Overwhelmed with too many great ideas? Entrepreneur Danilo Vicioso offers some pointers.

This is a guest post by University of Delaware student entrepreneur Danilo Vicioso.

I often struggle on deciding what business to pursue next (I have failed before). With an innovative mindset, I’m always toying with a series of ideas. The biggest question is, what do I work on next? What is the best use of my time?
Being paralyzed with too many ideas can be intimidating. You get an idea and rush of dopamine forms a drug-like addiction to your idea. The paralyzing dream of the potential around this idea fills your head and the next thing you know you are about to dive head first. But wait. Three days later and the excitement behind that idea dies down. The initial work is not so sexy, neither is the backend development, the business planning, etc. Then the next big idea comes in. You get an idea and rush of dopamine forms … yep, it’s the same thing. How do you decide what idea to pursue?
The most important thing is to pick one. Spreading yourself too thin will prohibit the execution of your best idea. Metaphorically speaking, the amount of energy and drive of turning a idea into a functioning business can be quantified as a bucket of water. If you have five ideas, five empty buckets of water, you will not physically be able to fill all five bucket. The result?

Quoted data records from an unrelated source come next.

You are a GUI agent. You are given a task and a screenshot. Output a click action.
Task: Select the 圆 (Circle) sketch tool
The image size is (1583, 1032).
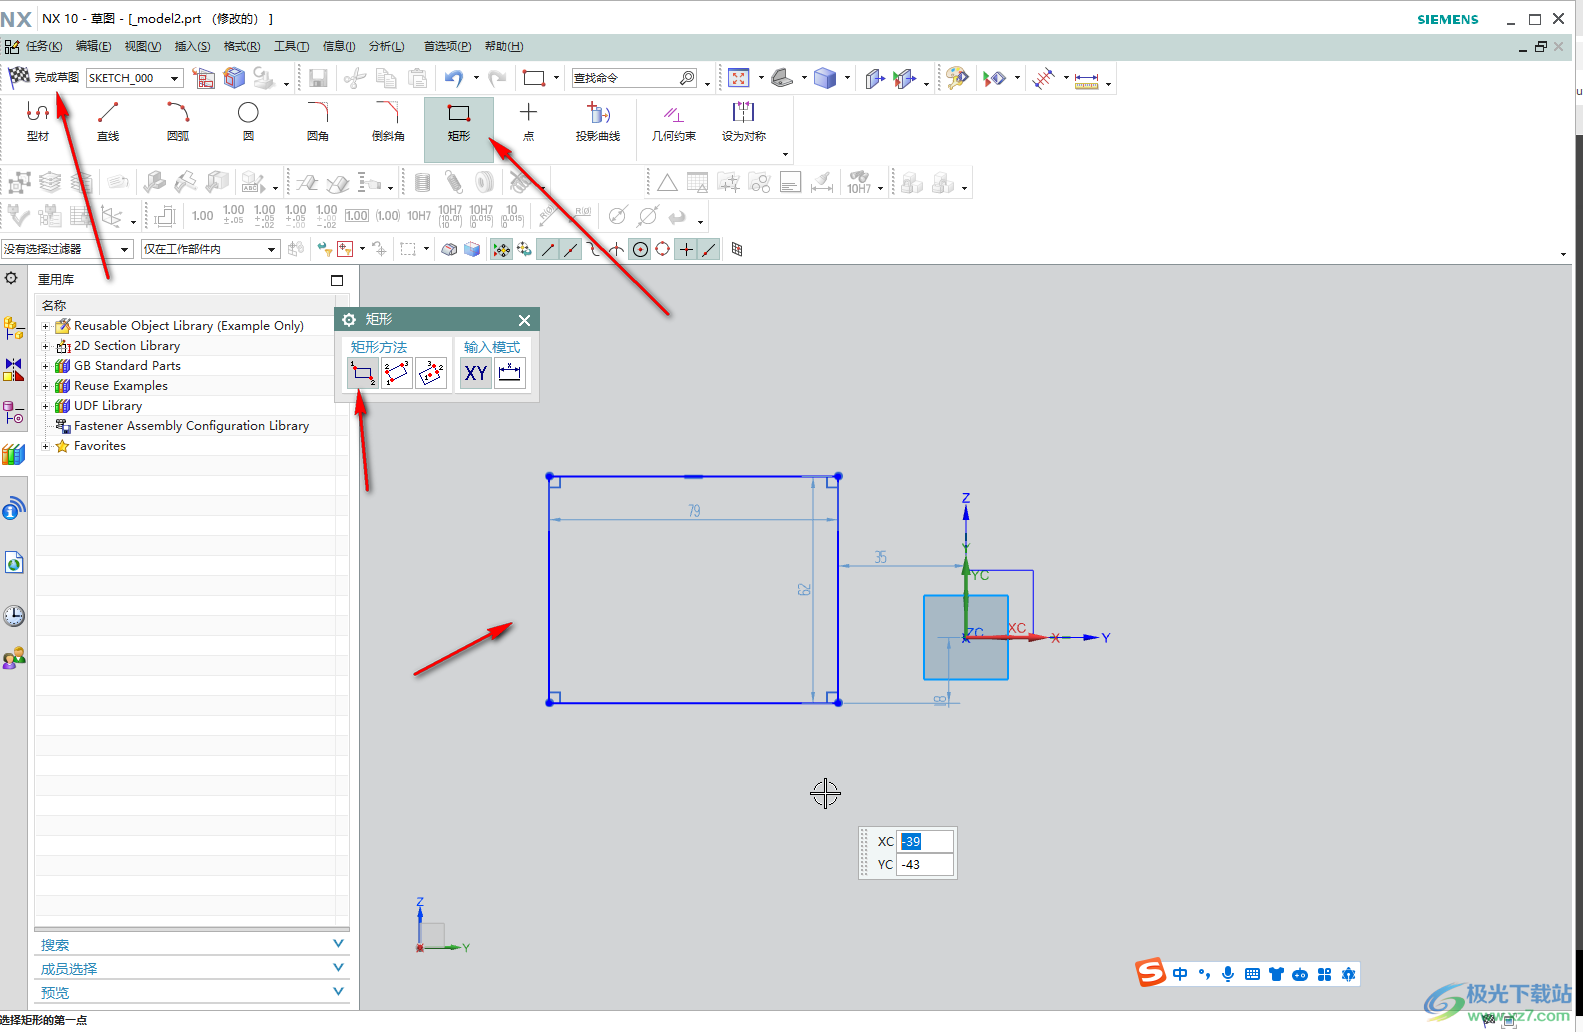click(x=248, y=121)
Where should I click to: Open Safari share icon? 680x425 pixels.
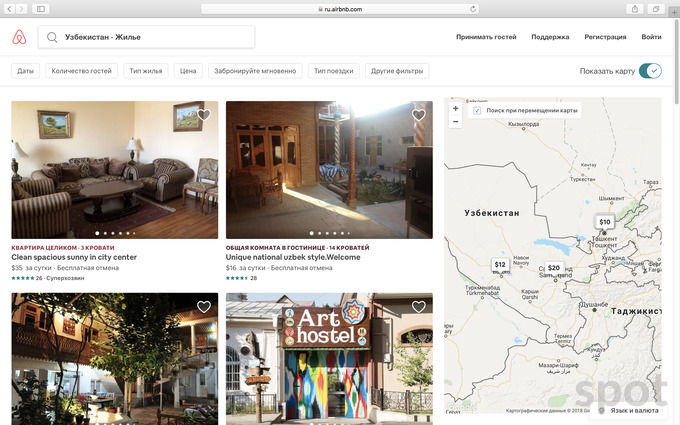pos(634,8)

Five wimpy bucket of water, five failures. Find the idea that you want to pursue and go from there.
Come up with parameters that decide whether or not you want to pursue the idea. For example, here’s what I ask myself:

  • What is my 10-year plan? How does this project tie in with that plan?
  • What is the worst thing that can happen?
  • What stressed me the most from my last venture? How would that continue in this one?
  • What skills will I be learning and what relationships will I build?
  • How long will I have to be working in my business until I can work on my business?
  • How easy is this to test? What are the prototype costs?
  • What is my exit strategy?
  • Why will this idea NOT work?
  • How can I make this idea 10 times as big in half the time?
  • What is my competition?
  • What personal struggles do I currently face and how will the time constraint of working on this new venture affect that?

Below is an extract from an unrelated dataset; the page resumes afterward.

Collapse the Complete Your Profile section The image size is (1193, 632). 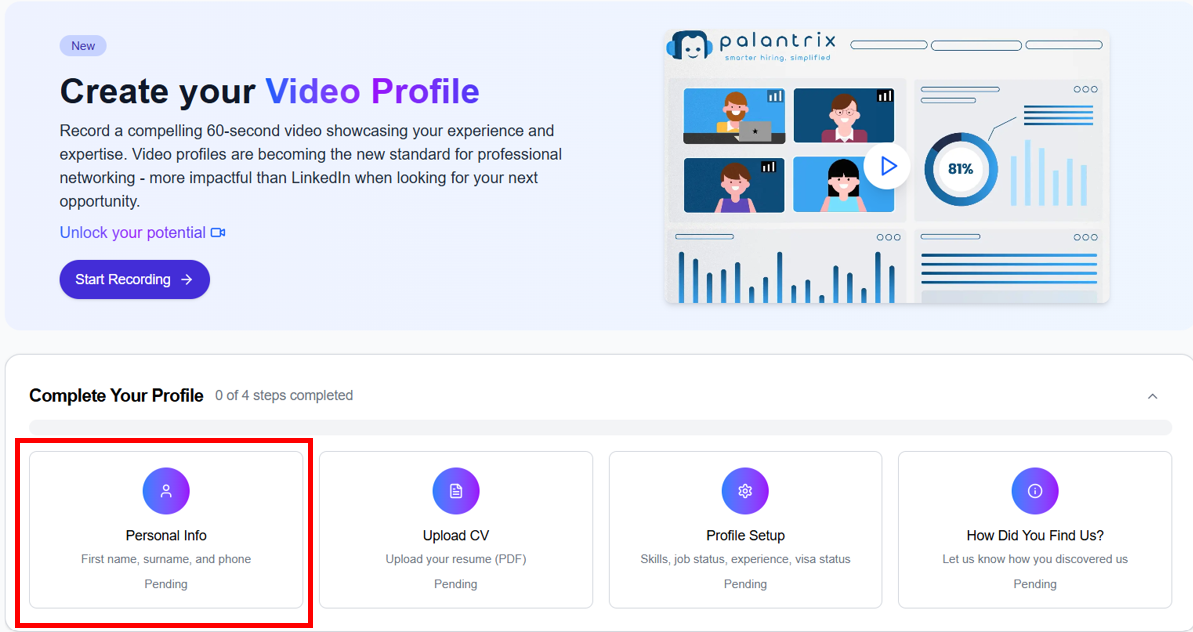point(1151,396)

Rank these from one to ten and then fill all this information out in a spreadsheet. It is hard to clearly compare business ideas unless you have them written down in front of you.
When this is all said and done, get feedback. Speak to peers, not just your family and friends because they might tell you what you want to hear. If you have a way to pilot your initial concept with minimal time effort and cost, do that.
Comparing one business idea to another will help determine what the optimal idea to pursue is. Pick the idea and then find the opportunity cost of pursuing that idea. What skills could you refine or attain instead of pursuing the business? When deciding to pursue an entrepreneurial venture it is important to analyze your time, the opportunity cost of learning a skill and what other ventures you could work on.